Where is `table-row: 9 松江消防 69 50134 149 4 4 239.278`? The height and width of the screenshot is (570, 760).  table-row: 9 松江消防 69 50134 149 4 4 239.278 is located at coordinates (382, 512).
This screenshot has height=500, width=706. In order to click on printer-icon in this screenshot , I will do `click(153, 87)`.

----

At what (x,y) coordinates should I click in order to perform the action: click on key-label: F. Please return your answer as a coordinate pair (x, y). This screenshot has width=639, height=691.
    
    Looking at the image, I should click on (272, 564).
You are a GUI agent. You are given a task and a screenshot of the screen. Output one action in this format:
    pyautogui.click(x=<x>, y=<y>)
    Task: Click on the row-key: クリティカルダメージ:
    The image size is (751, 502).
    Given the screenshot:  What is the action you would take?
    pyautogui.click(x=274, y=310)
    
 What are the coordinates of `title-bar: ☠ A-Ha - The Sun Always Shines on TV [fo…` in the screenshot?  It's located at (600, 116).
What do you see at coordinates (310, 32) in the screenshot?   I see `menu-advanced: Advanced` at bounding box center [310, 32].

----

▸ **ACTION ITEM**
Count the lines in the items above that contain the word "should", and give only the number.

▸ **EXPECTED ANSWER**
2